Freud und Leid, Wut und Aggression
Mit der Interpretation von Béla Bartóks Streichquartett Nr. 2 a-Moll op. 17 bewiesen sie auch eindrucksvoll, dass sie jede Auszeichnung mehr als verdient haben. Freilich ist dieses Werk geradezu gegensätzlich zum vorangegangenen Haydn: Schroff und eckig, sperrig und voller unerwarteter Wendungen war dies weder leicht zu konsumieren, geschweige denn zu spielen. „Ruhiges Leben“, „Freud“ und „Leid“ sind die Sätze beschrieben. Allerdings steckt auch im ruhigen Leben und in der Freude jede Menge Melancholie, wenn nicht gar Wut und Aggression.
Die Freude freilich kam auch nicht zu kurz: Überschäumend und quirlig gar zeigte sie sich zuweilen, auch das in völlig überraschenden Wechseln. Das „Leid“ insbesondere fordert große Sicherheit an Dynamik, denn es äußert sich sowohl in leisem Wehklagen als auch in lauten, Aufschreien gleichkommenden Passagen. Überhaupt steckt das Werk voller Herausforderungen für Interpreten wie Zuhörer gleichermaßen. Das „Marmen Quartet“ nahm alle diese Hürden spielend, und das Publikum, für das der Zugang zu diesem Werk in der für Bartók typischen Kombination aus folkloristischen Motiven und Kontrapunkt-Komposition nicht ganz leicht war, wusste die Leistung mit großem Respekt zu würdigen.
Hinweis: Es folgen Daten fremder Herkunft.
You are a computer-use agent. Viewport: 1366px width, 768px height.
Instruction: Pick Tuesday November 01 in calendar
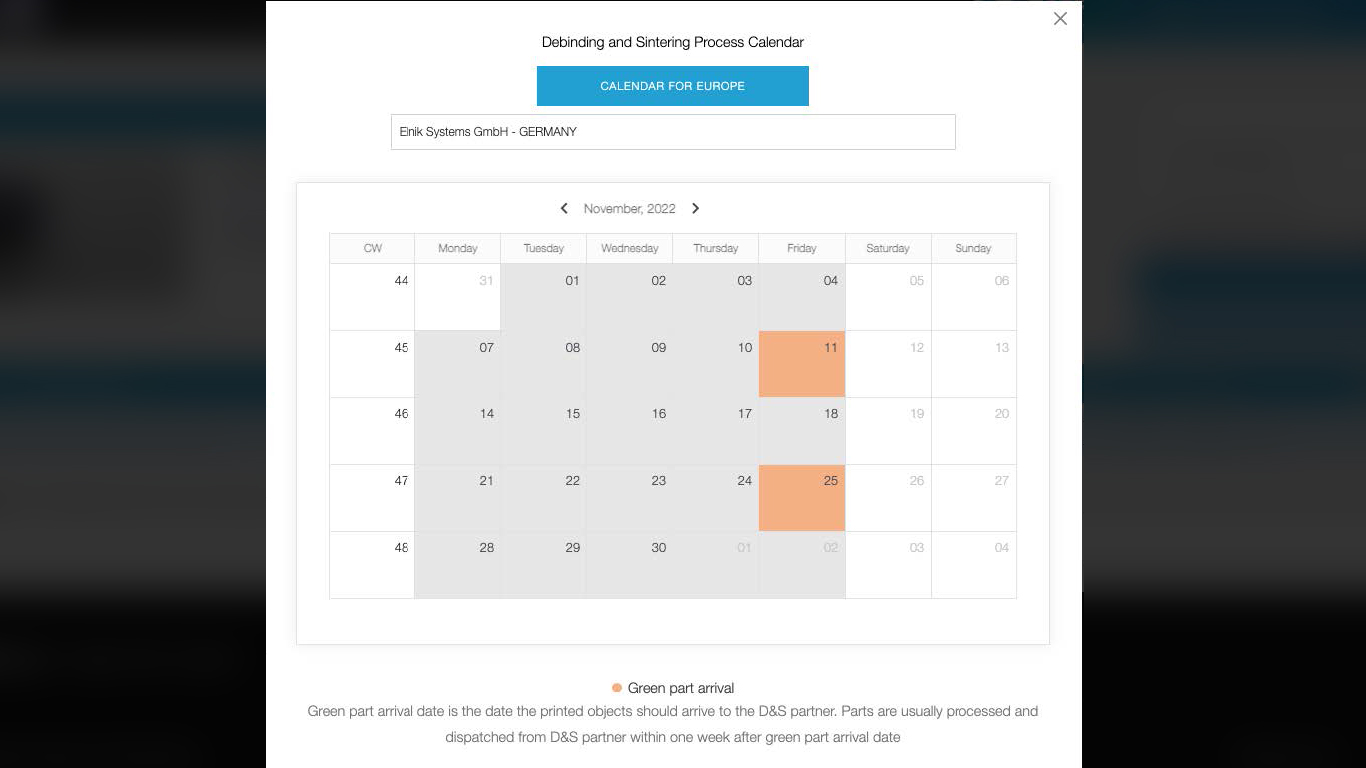[x=544, y=297]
Berührende Süße, treibende Jagd
Claude Debussys Streichquartett g-Moll op. 10 überforderte dessen Zeitgenossen, die kaum ein gutes Haar an dieser Komposition gelassen hatten. Mit dem Ergebnis, dass Debussy nie wieder ein Streichquartett schrieb. Sein einziges also bildete den Abschluss des Konzerts. Von Überforderung kann allerdings keine Rede sein, nicht beim Publikum, schon gar nicht bei den Interpreten.
Das hohe Tempo im ersten Satz, flirrend und fließend, der quecksilbrig dahinperlende zweite Satz, die sehr berührende Süße im dritten Satz ließen buchstäblich in andere Sphären gleiten, so strahlend schön offerierte das Ensemble die unterschiedlichen Stimmungs- und Tempolagen. Im vierten Satz steigerten sich diese gar zu einem Tempo, das mit treibender Jagd nur unzureichend beschrieben wäre. Chapeau, wie auch das souverän bewältigt wurde.
Die im Titel des Konzerts genannten „Traumgestalten“, das waren wohl die vier Musizierenden selbst, die in geradezu traumwandlerischer Sicherheit die unterschiedlichen Anforderungen in diesem Programm von höchstem Niveau parierten und umsetzten. Dafür gab es langen Applaus des Publikums, für den sich das Ensemble wiederum mit zwei Zugaben bedankte: Ein traumhaft schönes Arrangement von „Over the Rainbow“ bezauberte das Publikum. Und dann gab’s noch ein Menuett von Haydn. Was sonst.